Ranico, however, wasted no time with pleasantries. He was all business. “I understand Lissanna’s whimsical intentions in regards to recruiting, but Undying Resolution is about defending Azeroth and the Alliance, meeting desperate challenges head on, and performing in a serious matter that displays an advanced level of preparedness. Are you up to that challenge?” His eyes were unblinking and unwavering, burning with a cold fire, the eyebrows above them sharp lines of disapproval.
Before Effy could even reply, Ranico added, “Preparedness being high on that list.” His gaze took in her armor. It was obviously of the style used in the cold Northrend campaigns, muted colors, trimmed with warm fur and hide. It did seem out of place compared to the brighter-colored armor he and the other members of Undying Resolution wore, which seemed more appropriate to elemental protection.
Effy suddenly felt as if she had arrived at a ball in a travel-stained garb rather than a gown.
Her face warm and surely flushed violet with embarrassment, Effy replied, “Admittedly, I have been a bit out of sorts since… leaving Northrend. I assure you it is more from readjusting than any lack of commitment.”
Ranico remained impassive, but Mindy leaned forward, her smile once more filling Effy’s vision. “I am sure we can find a way to test your skills, rather than contemplate your fashion choices, yes?” She glanced at Ranico, who gave a curt nod. “Good! Let me find Zweibel.

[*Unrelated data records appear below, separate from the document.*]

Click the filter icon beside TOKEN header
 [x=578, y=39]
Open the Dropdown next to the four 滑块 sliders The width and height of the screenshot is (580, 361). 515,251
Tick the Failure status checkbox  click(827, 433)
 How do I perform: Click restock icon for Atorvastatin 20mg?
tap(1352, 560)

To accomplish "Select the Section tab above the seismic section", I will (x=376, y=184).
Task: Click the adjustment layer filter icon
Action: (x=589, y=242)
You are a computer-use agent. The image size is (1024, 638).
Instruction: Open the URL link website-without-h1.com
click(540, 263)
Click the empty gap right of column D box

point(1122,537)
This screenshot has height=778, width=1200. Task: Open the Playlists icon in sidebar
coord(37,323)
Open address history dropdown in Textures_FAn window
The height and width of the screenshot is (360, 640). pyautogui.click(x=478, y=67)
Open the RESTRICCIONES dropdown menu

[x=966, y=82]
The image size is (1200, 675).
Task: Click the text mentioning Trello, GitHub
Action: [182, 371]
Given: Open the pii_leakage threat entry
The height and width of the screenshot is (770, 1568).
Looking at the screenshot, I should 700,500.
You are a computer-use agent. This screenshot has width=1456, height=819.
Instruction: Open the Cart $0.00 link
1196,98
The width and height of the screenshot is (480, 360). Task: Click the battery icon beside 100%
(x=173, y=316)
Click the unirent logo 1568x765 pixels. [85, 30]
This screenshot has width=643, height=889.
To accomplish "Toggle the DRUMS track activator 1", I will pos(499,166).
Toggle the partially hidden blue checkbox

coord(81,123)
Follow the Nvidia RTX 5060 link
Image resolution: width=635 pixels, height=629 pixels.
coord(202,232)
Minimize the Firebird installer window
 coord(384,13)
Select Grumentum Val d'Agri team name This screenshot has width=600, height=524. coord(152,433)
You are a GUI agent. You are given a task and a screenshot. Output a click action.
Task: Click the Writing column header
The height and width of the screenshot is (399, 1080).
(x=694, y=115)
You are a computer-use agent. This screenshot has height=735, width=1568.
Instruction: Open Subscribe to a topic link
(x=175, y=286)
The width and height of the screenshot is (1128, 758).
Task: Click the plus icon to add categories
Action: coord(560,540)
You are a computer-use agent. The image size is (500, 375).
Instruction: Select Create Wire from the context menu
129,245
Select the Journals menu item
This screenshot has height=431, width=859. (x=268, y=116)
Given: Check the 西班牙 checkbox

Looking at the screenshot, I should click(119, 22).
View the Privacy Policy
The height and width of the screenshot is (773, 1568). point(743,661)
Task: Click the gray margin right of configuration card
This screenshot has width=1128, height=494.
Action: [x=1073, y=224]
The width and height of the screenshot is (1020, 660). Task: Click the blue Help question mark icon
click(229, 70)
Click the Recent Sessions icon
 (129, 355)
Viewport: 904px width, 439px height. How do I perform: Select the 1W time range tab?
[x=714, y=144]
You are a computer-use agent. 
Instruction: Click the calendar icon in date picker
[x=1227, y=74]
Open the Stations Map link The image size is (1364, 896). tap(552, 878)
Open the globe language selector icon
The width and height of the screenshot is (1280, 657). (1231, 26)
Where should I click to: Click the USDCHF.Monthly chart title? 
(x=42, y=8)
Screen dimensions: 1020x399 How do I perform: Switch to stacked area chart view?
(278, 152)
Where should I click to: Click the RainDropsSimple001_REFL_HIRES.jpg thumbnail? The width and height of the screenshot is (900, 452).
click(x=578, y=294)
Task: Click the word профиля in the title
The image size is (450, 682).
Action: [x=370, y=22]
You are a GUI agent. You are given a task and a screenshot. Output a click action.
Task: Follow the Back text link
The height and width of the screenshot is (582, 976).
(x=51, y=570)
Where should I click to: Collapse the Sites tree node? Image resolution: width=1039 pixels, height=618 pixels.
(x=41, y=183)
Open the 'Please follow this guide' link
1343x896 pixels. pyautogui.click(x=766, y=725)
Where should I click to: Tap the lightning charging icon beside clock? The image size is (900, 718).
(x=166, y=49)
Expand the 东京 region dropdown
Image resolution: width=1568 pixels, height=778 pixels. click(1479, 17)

I am sure he will also be most pleased to meet you.”
It was like a thunderhead blocking out the sun when Mindy walked away and left Effy before the full force of Ranico’s dark gaze.
Lissanna gave Effy’s shoulder a reassuring squeeze.
Returning it with an appreciative smile, Effraeti waited, trying not to wither beneath the death knight’s cold, unblinking eyes.
He seemed entirely uninterested in small talk.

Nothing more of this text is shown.